WHAT THE TASK ASKS
Find every line below that contains the word "handle" and copy it out.

DATA EXTRACTS
════════════════════

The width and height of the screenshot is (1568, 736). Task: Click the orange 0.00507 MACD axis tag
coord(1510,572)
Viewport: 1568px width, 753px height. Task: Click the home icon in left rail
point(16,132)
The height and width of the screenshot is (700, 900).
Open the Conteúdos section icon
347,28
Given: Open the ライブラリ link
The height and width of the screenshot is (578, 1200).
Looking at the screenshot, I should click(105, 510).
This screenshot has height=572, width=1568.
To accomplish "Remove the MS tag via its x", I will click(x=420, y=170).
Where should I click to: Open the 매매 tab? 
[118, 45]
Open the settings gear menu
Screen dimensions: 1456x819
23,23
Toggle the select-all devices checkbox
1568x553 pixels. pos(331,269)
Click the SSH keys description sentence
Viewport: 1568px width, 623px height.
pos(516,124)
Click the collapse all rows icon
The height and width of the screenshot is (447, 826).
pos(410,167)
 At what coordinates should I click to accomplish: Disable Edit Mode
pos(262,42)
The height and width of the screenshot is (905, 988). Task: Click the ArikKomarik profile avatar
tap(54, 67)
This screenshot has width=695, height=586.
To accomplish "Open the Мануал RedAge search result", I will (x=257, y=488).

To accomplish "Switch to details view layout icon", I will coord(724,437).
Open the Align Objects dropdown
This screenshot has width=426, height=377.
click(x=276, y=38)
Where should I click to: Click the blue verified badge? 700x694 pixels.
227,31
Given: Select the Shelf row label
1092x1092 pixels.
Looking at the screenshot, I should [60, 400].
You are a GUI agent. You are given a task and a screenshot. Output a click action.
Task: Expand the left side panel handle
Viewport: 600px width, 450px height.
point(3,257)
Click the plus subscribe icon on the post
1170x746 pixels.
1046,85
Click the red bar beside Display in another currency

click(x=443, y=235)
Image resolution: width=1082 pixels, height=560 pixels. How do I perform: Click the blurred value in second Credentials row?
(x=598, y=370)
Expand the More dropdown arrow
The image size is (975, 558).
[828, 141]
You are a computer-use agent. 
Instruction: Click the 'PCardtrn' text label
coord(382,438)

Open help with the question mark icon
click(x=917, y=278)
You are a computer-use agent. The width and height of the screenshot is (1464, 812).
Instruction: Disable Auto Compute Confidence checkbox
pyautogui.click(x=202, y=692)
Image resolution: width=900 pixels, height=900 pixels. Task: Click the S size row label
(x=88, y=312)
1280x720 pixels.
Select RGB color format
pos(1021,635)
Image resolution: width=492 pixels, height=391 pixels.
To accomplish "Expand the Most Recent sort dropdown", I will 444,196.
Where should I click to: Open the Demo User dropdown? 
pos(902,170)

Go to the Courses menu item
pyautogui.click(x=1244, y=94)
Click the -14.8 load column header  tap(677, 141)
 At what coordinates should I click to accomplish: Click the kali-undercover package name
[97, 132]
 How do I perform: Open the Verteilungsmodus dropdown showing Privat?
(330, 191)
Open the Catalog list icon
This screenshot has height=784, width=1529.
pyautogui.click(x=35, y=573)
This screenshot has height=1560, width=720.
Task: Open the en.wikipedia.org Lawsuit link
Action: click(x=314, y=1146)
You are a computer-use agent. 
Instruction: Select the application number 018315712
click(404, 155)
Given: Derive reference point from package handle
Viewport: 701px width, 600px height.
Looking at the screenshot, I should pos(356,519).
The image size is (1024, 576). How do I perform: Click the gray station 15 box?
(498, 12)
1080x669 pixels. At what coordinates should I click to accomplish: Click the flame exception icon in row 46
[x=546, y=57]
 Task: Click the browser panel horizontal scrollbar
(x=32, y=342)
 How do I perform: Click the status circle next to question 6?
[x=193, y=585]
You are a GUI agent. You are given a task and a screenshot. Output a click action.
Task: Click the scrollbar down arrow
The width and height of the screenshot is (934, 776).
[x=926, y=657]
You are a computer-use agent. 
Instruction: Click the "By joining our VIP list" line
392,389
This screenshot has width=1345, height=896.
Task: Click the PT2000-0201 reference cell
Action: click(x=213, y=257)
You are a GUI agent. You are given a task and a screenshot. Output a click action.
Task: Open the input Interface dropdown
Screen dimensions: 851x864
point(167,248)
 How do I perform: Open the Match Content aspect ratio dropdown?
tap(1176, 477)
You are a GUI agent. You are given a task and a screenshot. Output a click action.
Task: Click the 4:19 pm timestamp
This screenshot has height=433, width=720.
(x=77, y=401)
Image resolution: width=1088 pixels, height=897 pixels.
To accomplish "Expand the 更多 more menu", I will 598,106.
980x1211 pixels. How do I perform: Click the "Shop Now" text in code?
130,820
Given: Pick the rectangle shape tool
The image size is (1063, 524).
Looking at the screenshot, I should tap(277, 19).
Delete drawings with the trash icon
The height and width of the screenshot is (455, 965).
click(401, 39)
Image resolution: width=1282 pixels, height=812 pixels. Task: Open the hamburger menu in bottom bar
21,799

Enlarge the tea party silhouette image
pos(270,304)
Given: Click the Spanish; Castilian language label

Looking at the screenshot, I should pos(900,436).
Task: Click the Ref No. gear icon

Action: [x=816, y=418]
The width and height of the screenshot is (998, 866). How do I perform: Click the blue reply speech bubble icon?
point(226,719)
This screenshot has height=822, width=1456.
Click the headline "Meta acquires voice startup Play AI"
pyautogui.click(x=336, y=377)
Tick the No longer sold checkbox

════════════════════

RESPONSE AREA
Task: Expand the left side panel handle
Given: Derive reference point from package handle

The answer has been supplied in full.